On Tue, 18 Jun 2013 10:25:25 +0000 Mischa Diehm mischa.diehm@unibas.ch wrote:
Hi,
Hi Mischa!
first of all welcome to the list!
Uh, thank you? Welcome yourself :)
A problem we have since a while is that our system is permanently under a lot of load (mostly CPU bound) and we haven't really found a way to reduce the pressure. The hardware we use is a hp blade (ProLiant BL460c G6) with:
At the moment we have 1460 active Devices (mainly Cisco Switches). Around 30 or 40 are OVERDUE in: https://urz-nav/report/lastupdated
Are all jobs overdue for these devices, or just some of the jobs? Does NAV consider the devices to be reachable and responding to SNMP requests? Does `ipdevpoll.conf` indicate that the jobs are failing due to errors, or just that they are delayed or time out?
So my question is, do you have any good experience with HW-systems that are actually dealing with this amount of devices or is there any tuning possibility (without losing functionality) we could try to reduce the pressure on the system?
At the moment, the closest I have access to is a system monitoring 882 devices, but it still isn't in full production mode (meaning, they still have more devices to add). The load number of the system varies wildly with which collection jobs are running at any given moment.
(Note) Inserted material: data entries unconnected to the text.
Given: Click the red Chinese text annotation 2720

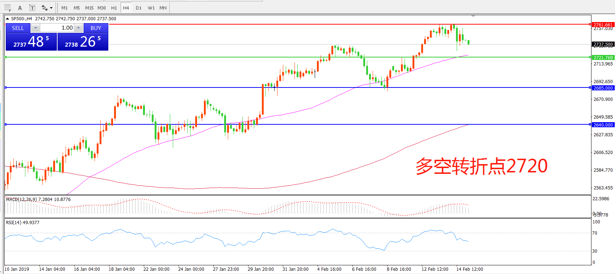Looking at the screenshot, I should point(481,166).
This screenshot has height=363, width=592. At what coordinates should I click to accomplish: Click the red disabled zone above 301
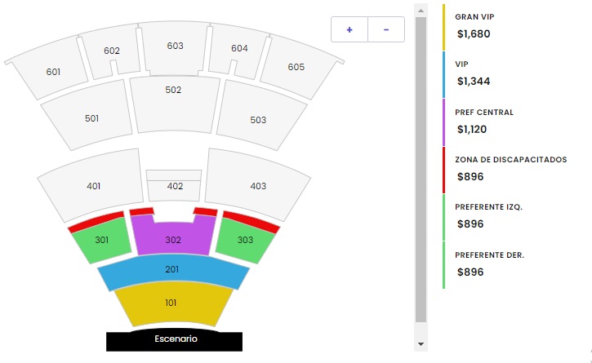tap(96, 222)
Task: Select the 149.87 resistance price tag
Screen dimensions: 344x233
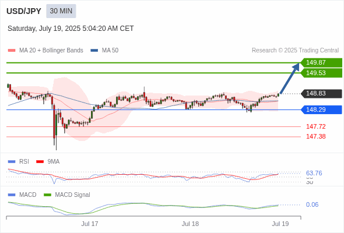Action: click(x=321, y=62)
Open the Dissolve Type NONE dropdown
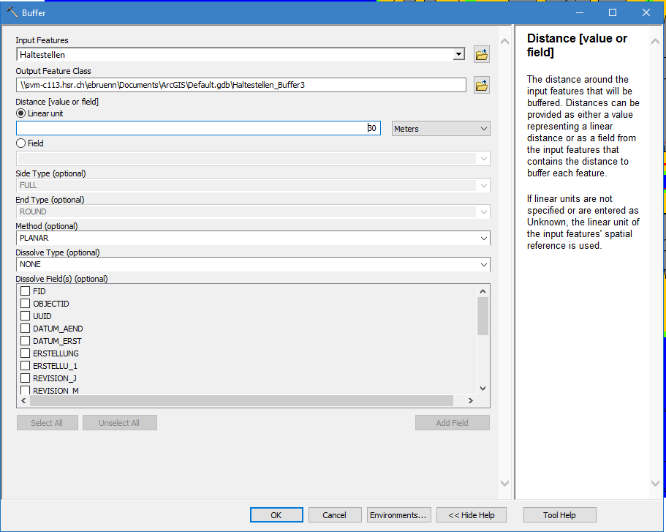Screen dimensions: 666x532 [483, 265]
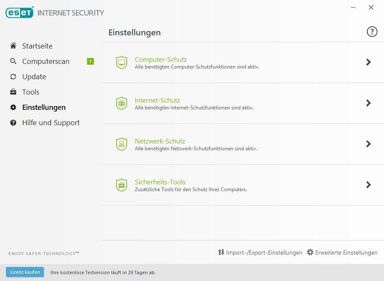Open help via the question mark icon
Viewport: 384px width, 281px height.
(372, 32)
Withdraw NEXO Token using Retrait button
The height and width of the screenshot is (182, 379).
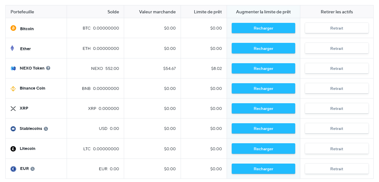(336, 68)
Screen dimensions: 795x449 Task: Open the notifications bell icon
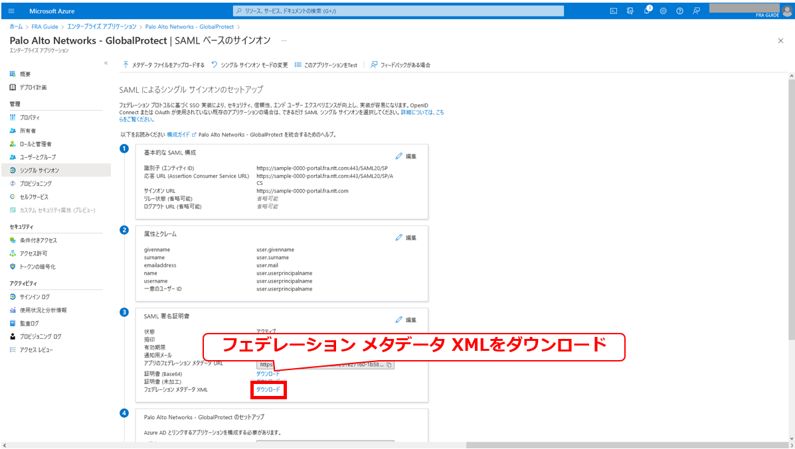(x=647, y=11)
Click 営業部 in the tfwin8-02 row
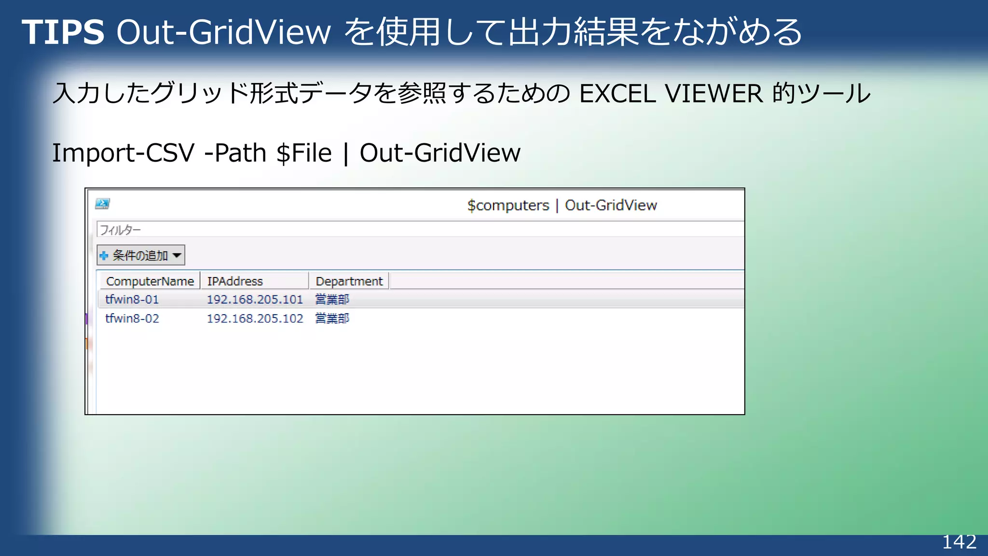 coord(332,319)

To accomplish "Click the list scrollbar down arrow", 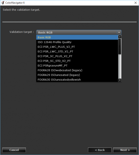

They might be seen as high numbers, but the system has 4 cores (with hyperthreading enabled), so the load average is mostly less than the number of cores.
This system is a HP DL360p Gen-8 server, with 12GB RAM and 4x600GB SAS 10K drives mounted in a hardware RAID 1+0 configuration.
We will very soon be migrating PostgreSQL off this server and onto a dedicated server with identical specifications, specifically to alleviate some of the load issues we are experiencing.
ipdevpoll is currently running in its "experimental" multiprocess-mode on this system, which means each of the configured jobs in `ipdevpoll.conf` get their own dedicated process (which improves things on multicore systems). This can be achieved on a more permanent basis by adding the "-m" switch to the ipdevpoll command in the `/etc/nav/init.d/ipdevpoll` script.
We will be using this system for testing performance optimizations to ipdevpoll once we migrate PostgreSQL to a dedicated server. I can post our findings here once we get there, but that probably won't be until August, as I'll be offline most of July.